_WHAT YOU ARE ASKED TO DO_. Give the lines of the records from the line with "Task: Click the connection" up to and including the line with "Action: pos(196,9)" as a JSON list of strings, one string per line, with blank lines left out.

_RECORDED DATA_.
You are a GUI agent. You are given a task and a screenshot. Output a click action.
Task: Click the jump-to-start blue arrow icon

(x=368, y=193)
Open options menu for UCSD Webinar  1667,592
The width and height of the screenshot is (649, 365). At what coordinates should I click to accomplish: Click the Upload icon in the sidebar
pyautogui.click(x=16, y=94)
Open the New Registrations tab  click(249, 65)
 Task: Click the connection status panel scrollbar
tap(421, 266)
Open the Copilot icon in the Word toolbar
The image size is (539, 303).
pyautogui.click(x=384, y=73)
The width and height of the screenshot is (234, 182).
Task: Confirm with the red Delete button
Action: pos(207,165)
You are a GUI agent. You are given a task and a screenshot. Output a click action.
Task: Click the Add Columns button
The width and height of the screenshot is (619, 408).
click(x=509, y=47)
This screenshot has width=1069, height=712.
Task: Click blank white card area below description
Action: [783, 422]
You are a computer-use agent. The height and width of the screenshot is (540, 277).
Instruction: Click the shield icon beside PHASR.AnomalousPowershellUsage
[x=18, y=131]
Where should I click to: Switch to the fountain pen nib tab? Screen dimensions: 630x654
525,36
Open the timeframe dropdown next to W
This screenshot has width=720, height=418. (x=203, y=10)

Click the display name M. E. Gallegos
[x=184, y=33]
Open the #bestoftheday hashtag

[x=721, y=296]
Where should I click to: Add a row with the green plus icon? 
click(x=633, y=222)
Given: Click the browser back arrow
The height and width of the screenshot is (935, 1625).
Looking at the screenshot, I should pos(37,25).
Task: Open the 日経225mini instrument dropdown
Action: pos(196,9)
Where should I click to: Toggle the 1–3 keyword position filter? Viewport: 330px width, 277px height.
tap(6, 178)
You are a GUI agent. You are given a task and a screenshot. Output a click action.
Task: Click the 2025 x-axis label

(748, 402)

_THE RESPONSE_.
[
  " Task: Click the connection status panel scrollbar",
  "tap(421, 266)",
  "Open the Copilot icon in the Word toolbar",
  "The image size is (539, 303).",
  "pyautogui.click(x=384, y=73)",
  "The width and height of the screenshot is (234, 182).",
  "Task: Confirm with the red Delete button",
  "Action: pos(207,165)",
  "You are a GUI agent. You are given a task and a screenshot. Output a click action.",
  "Task: Click the Add Columns button",
  "The width and height of the screenshot is (619, 408).",
  "click(x=509, y=47)",
  "This screenshot has width=1069, height=712.",
  "Task: Click blank white card area below description",
  "Action: [783, 422]",
  "You are a computer-use agent. The height and width of the screenshot is (540, 277).",
  "Instruction: Click the shield icon beside PHASR.AnomalousPowershellUsage",
  "[x=18, y=131]",
  "Where should I click to: Switch to the fountain pen nib tab? Screen dimensions: 630x654",
  "525,36",
  "Open the timeframe dropdown next to W",
  "This screenshot has width=720, height=418. (x=203, y=10)",
  "Click the display name M. E. Gallegos",
  "[x=184, y=33]",
  "Open the #bestoftheday hashtag",
  "[x=721, y=296]",
  "Where should I click to: Add a row with the green plus icon? ",
  "click(x=633, y=222)",
  "Given: Click the browser back arrow",
  "The height and width of the screenshot is (935, 1625).",
  "Looking at the screenshot, I should pos(37,25).",
  "Task: Open the 日経225mini instrument dropdown",
  "Action: pos(196,9)"
]